HYDERABAD, May 25 (TNN): She is married to a Pakistani, lives in Dubai and quite clear in her mind that she will remain an Indian. Yet, Sania Mirza has made it to an elite list of Pakistani women, thanks to an overzealous magazine.
Pakistan Newsweek has named Sania Mirza in a list of '100 women who can shake Pakistan,' prompting people on either side of Wagah to question her claim to fame. Pakistani women are forthright on equating Sania with such luminaries as former federal minister Sherry Rehman, women's rights champion Mukhtaran Mai and Um-e-Hassan, wife of hardline Lal Masjid cleric.
In what sums up the reaction of most Pakistani women, a housewife who blogs by the same name (Sania Mirza) posted thus on her website: "One conflicting lady is Sania Mirza, who I think, cannot and should not be included in this list unless she becomes a Pakistani citizen." Another wrote: "Last I saw her she was winning games for India.
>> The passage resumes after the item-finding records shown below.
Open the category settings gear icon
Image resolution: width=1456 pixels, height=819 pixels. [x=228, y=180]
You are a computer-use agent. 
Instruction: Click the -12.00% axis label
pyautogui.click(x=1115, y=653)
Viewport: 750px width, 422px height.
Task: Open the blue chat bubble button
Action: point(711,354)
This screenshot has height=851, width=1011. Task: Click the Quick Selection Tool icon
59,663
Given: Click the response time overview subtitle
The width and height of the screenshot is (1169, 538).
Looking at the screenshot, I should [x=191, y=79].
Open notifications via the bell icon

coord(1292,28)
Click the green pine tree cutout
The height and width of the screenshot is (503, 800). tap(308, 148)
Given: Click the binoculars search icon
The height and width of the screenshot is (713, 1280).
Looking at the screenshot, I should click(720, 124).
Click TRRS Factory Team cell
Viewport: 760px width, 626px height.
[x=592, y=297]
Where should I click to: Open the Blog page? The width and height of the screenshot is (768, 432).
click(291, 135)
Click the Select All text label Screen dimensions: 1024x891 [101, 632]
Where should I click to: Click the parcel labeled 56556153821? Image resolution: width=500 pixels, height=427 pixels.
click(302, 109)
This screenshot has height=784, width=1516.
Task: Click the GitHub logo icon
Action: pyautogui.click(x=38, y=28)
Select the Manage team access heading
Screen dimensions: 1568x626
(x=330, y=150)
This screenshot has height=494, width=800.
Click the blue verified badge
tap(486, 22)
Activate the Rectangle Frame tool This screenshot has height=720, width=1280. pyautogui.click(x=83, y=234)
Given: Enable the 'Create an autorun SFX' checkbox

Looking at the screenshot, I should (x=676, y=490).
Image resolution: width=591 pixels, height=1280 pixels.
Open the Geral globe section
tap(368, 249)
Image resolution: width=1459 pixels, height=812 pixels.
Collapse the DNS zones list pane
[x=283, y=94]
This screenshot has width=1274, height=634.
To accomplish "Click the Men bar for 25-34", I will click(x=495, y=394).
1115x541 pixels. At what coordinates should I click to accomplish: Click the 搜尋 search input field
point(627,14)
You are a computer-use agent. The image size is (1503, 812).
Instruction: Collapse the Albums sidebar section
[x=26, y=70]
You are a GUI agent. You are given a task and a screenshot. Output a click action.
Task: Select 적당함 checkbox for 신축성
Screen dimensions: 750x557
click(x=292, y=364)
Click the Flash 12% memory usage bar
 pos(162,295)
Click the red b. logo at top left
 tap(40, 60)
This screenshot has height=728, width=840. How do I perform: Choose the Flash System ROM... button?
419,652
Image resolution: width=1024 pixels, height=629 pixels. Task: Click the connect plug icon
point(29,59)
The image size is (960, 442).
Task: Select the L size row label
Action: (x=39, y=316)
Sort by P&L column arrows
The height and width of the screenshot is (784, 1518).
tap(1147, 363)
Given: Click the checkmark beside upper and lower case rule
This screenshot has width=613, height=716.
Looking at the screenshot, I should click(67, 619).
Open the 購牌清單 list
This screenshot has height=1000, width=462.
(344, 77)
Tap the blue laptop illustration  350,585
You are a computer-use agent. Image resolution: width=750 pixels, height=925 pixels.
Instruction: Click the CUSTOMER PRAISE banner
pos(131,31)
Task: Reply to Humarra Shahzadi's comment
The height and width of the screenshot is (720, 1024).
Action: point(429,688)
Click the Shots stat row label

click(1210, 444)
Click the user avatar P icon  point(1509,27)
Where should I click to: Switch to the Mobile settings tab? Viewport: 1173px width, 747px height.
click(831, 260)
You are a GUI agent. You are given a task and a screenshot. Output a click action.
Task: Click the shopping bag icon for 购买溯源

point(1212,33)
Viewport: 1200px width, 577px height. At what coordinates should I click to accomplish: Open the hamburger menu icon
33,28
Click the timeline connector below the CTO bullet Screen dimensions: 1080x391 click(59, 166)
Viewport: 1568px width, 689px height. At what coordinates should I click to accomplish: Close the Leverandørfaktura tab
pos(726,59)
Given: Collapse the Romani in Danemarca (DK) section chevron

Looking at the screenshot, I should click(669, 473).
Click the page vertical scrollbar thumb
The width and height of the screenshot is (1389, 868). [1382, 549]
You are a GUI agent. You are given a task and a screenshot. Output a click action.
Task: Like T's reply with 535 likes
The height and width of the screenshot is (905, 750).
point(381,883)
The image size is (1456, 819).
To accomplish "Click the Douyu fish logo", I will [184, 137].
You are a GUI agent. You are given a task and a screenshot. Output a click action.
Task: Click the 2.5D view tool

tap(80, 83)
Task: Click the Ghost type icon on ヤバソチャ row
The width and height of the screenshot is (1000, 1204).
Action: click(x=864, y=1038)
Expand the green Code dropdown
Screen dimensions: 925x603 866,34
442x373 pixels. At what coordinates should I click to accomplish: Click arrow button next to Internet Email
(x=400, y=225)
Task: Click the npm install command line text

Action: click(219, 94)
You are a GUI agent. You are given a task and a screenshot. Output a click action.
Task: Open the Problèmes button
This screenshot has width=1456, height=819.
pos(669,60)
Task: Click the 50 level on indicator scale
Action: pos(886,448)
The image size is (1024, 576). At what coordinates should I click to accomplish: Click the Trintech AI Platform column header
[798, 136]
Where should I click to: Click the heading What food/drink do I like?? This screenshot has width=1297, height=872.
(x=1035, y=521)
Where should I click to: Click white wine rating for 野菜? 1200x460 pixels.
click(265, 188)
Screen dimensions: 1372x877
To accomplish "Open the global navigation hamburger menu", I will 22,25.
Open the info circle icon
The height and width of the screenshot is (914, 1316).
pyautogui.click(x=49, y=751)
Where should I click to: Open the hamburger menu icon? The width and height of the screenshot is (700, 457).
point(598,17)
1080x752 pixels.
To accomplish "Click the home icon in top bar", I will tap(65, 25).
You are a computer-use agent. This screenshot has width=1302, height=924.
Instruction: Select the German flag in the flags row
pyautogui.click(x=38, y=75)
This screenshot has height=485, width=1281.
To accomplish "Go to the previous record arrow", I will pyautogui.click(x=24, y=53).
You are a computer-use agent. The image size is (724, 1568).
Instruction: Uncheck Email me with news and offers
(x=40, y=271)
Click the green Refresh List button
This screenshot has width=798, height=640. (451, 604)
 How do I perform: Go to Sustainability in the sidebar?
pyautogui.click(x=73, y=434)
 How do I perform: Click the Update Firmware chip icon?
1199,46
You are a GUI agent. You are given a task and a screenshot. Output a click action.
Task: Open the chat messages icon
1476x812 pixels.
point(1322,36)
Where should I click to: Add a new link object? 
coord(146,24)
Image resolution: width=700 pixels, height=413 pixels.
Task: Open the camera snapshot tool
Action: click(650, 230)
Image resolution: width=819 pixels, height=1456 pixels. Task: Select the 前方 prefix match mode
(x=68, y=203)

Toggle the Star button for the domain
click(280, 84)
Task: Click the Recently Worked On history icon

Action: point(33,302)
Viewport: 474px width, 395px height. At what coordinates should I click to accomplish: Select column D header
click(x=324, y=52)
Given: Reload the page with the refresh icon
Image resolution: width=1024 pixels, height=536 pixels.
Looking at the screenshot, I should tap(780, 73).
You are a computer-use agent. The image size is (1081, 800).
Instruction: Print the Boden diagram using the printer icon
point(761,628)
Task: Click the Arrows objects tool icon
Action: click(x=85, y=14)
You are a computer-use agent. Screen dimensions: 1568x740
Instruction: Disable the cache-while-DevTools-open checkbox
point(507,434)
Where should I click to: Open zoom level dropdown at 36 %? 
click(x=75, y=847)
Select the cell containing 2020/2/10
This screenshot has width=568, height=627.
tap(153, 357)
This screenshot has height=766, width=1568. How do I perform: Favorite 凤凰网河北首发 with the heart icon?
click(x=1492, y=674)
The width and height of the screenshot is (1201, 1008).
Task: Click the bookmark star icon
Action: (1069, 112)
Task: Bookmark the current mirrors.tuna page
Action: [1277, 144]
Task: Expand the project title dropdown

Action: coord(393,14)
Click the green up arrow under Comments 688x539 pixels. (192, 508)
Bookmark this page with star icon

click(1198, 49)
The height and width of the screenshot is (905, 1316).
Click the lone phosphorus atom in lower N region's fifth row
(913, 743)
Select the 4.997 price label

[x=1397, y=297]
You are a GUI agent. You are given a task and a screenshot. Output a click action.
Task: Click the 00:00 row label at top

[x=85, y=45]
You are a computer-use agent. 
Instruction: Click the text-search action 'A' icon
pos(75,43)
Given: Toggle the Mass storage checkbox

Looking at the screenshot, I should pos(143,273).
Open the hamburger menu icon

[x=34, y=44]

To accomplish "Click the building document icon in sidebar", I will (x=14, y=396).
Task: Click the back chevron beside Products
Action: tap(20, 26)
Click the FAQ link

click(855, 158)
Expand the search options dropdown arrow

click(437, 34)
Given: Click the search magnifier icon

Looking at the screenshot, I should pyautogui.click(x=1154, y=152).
Don't mean to be harsh or anything, but isn't this thread about proud Pakistani women?"
Back home in Hyderabad, many seemed amused as to how Pakistanis could stake claim to an Indian whose association with that country is just through marriage and also when she herself is proud of her heritage. "Oh God! How silly," was how Arshia, wife of former India off-spinner Arshad Ayub, reacted. "Instead of calling her a woman who can shake Pakistan, it would have been better if they had said she has a face that is influential or someone who has saleability," she said.
Arshia also felt it is unfair to those who are on the list because they may have done something for the society. "It would have been perhaps acceptable if Jemima Imran Khan made it to such a list, for she was more popular than Imran Khan himself during the years she lived in Pakistan, working for her husband's cancer hospital project ", she added.
Will this cause any trouble for Sania even as she and her husband Shoaib Malik live in a neutral country Dubai? Abid Rasool Khan, who played a key role in seeing them through the turmoil leading to their marriage, said: "The magazine got it all wrong. Of course, she had created a stir when she landed in Pakistan, but to be considered a woman who can shake that country is ridiculous. But it is not her mistake and there is no way she would court trouble."